O escritório Canto & Eidelvein Advogados está à disposição para esclarecer dúvidas relacionadas a este artigo e a qualquer assunto relacionado à área.
Diego Eidelvein do Canto
Advogado e sócio do escritório Canto & Eidelvein Advogados, especialista em Direito Desportivo.
[1] Sobre a ausência da natureza arbitral dos órgãos decisórios da FIFA, veja a decisão n. 4A_492/2016 do Tribunal Federal Suíço: “[...] One must consider here the fact that, in the case of internal club decision-making bodies, we are not talking about arbitral tribunals and that their decisions represent mere wishes of the participating clubs and not, for instance, acts of jurisdiction (BGE 119 II 271 at 3, p. 275 f.; Judgments 4A_222/201516 of January 28, 2016 at 3.2.3.1; 4A_374/201417 of February 26, 2015 at 4.3.2.1). This also applies for the FIFA Chamber (see BGE 136 III 34518 at 2.2.1, p. 349), as, it should be noted, the Appellant also acknowledges. […] Thus, the CAS rightly considered that it did not have to directly decide in the dispute between the parties, but rather as an appeal court, after an internal club procedure before the Dispute Regulation Chamber of the FIFA. The decision under appeal, from the perspective of Art. 190(2)(b) PILA, is not objectionable.”. Disponível em: https://www.swissarbitrationdecisions.com/sites/default/files/7%20f%C3%A9vrier%202017%204A%20492%202016%20.pdf e https://www.bger.ch/ext/eurospider/live/it/php/aza/http/index.php?highlight_docid=aza%3A%2F%2F07-02-2017-4A_4922016&lang=it&type=show_document&zoom=YES&. No mesmo sentido, Despina Mavromati refere: “Generally, the judicial instances of sports federations do not qualify as ‘arbitral institutions’ and their decisions are decisions/ resolutions of a sports association. […] Specifically in football-related cases, CAS panels have ruled on numerous occasions that the FIFA-PSC adjudicating bodies are not true arbitral proceedings but rather ‘intra-association’ proceedings, and the decisions passed by those bodies are not true arbitral awards but decisions of a Swiss private association.” Despina.

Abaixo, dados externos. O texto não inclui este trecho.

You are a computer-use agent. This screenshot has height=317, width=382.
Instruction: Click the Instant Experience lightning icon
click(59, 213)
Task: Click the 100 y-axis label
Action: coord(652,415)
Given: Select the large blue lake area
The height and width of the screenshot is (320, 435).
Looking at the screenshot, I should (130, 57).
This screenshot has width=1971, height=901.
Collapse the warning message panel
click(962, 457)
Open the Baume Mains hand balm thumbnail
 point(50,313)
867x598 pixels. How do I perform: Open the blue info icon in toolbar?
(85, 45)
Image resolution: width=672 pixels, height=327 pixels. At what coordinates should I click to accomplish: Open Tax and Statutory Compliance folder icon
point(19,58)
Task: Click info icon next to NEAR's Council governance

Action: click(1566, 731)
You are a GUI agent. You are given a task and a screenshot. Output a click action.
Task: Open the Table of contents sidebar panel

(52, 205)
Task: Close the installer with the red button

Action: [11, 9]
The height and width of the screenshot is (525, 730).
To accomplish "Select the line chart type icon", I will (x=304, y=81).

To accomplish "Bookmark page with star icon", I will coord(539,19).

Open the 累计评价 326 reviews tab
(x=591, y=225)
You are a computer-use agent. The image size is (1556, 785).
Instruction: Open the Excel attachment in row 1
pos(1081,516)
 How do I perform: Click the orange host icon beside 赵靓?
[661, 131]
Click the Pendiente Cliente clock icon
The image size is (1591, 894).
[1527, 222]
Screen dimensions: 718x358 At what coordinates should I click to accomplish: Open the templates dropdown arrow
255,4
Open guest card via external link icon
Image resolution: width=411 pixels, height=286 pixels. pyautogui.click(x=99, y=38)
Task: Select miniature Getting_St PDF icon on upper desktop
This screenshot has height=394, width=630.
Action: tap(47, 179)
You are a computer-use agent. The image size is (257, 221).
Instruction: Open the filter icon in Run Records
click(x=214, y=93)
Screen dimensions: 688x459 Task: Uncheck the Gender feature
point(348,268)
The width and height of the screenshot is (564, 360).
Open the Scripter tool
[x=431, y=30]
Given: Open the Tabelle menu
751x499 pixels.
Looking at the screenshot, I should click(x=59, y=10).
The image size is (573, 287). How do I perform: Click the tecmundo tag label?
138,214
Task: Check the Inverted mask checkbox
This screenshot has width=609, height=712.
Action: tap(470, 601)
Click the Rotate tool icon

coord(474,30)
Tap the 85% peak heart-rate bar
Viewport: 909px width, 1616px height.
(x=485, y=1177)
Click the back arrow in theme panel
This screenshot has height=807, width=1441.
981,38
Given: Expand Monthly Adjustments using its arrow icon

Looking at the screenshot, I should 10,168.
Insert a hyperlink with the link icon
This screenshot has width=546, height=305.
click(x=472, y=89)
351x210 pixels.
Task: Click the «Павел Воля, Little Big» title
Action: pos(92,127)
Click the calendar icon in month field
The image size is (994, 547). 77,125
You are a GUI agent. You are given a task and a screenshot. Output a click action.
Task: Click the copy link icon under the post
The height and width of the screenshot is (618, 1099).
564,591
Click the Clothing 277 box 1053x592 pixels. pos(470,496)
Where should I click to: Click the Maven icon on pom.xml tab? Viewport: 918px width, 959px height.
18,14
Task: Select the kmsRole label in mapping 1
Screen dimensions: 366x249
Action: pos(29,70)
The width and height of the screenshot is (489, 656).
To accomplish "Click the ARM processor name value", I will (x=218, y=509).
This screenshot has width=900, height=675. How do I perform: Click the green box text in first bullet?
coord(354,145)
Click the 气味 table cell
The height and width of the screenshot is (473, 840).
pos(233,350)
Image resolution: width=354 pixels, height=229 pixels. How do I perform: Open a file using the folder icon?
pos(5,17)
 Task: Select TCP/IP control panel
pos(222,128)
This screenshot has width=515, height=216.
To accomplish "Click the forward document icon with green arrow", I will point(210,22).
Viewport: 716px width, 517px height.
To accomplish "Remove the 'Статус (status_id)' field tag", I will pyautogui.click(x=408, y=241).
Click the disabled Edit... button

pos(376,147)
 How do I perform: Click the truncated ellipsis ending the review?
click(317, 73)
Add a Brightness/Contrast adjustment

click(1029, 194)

Res judicata in sports disputes and decisions rendered by sports federations in Switzerland. In: CAS Bulletin 2015/1, fl. 40 e ss. Disponível em: https://rearoftheyearcompetition.com/fileadmin/user_upload/Bulletin_2015_1_internet3.pdf
[2] De acordo com a definição 28 do FIFA RSTP, treinador é aquele que ocupa uma posição específica no futebol em um clube profissional ou associação, cujas obrigações laborais consistem em um ou mais dos seguintes itens: (a) treinar e orientar jogadores; (b) selecionar jogadores para jogos e competições; (c) fazer escolhas táticas durante jogos e competições; e/ou (d) o emprego exija a posse de uma licença de treinador de acordo com o regulamento de licenciamento nacional ou continental.
[3] O recém mencionado artigo prevê: Art. 2. [...] 2. Um Contrato de Representação terá uma dimensão internacional sempre que: a) reger os serviços de agente de futebol relacionados a uma transação especificada em conexão com uma transferência internacional (ou a mudança de um treinador para um clube afiliado a uma associação membro diferente daquela de seu empregador anterior ou para outra associação membro diferente daquela de seu empregador anterior); ou b) reger os serviços de agente de futebol relacionados a mais de uma transação especificada, uma das quais está conectada a uma transferência internacional (ou a mudança de um treinador para um clube afiliado a uma associação membro diferente daquela de seu treinador anterior ou para outra associação membro diferente daquela de seu empregador anterior).